The Kansas Supreme Court is dominated by liberal Democrats with three of its seven members having been appointed by Governor Sebelius. Since there has never been any statewide votes by Kansans authorizing a change in the Kansas Constitution to authorize state owned casinos. The Kansas top court has ruled that under the provisions of the lottery amendment adopted in 1986 casino gambling in a limited number of places is constitutional! This is an outrageous act since the Kansas Constitution does not authorize casinos but does have provisions authorizing the state lottery as well as dog and horse race track gambling.
Kansas is now the first state in the country where monopoly franchises in certain geographic sectors will be permissible under the state owned and operated provisions of the 2007 casino law. Some may argue that the businesses buying the casino permits to actually run the casinos will be operating in a non socialist manner but this is actually a growing way of doing business in Kansas.

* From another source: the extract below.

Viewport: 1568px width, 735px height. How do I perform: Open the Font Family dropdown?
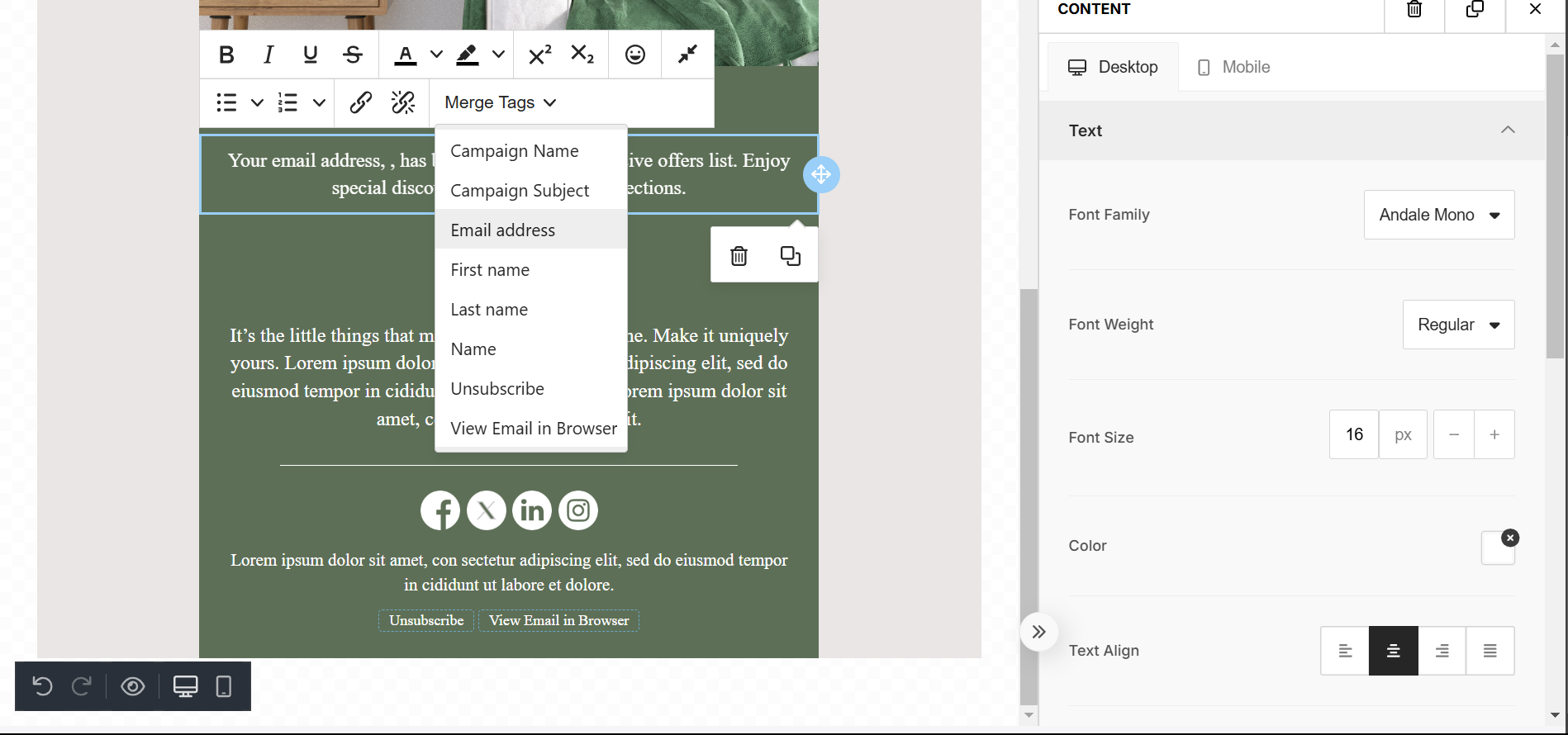(1438, 215)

Let’s call these new state owned and operated casinos the 2008 private-public partnership in Kansas. Critics will probably call it a new state gambling monopoly.
In some ways this is similar to Wichita’s city owned Hyatt Hotel. The Hyatt is attached to the Wichita Convention Center and regularly lost thousands of dollars a year under their initial ownership agreement until 2001 when the massive losses from the 9-11 atrocities forced a restructuring. More recently the city of Wichita was asked to provide millions in a very low interest loan to a private theater in downtown Wichita. The city council gave initial approval to this new business subsidy.
State owned and operated normally means socialism. If it is under nominal private ownership but the state exercises control over critical operations, the normal political science definition is fascism or often also called state capitalism. In either of the latter two cases the same result occurs with big government politicizing economic decision making.
This is just like Governor Sebelius and her bankrupt cabinet member Rod Bremby who suddenly decided to re-write Kansas pollution statutes by deciding that carbon dioxide was now a pollutant and suddenly applied it to the Sunflower power plant expansion in Holcomb. Sunflower is challenging this decision in the courts but the Kansas Supreme Court is Sebelius’ rubber stamp.
In contrast with the Sunflower plant, Sebelius and Bremby were not nearly as fastidious about carbon dioxide pollution when the Sebelius administration gave approval for a new government power plant in Manhattan. This authorization was part of the bio-defense facility proposal. The key in Sebelius’ Kansas is: state owned and operated is good. Private sector is not.
Socialism and the state control over key parts of this state’s economy is alive and well in Kansas. That is bad economic news for the average Kansan and a problem for the economic future of this state.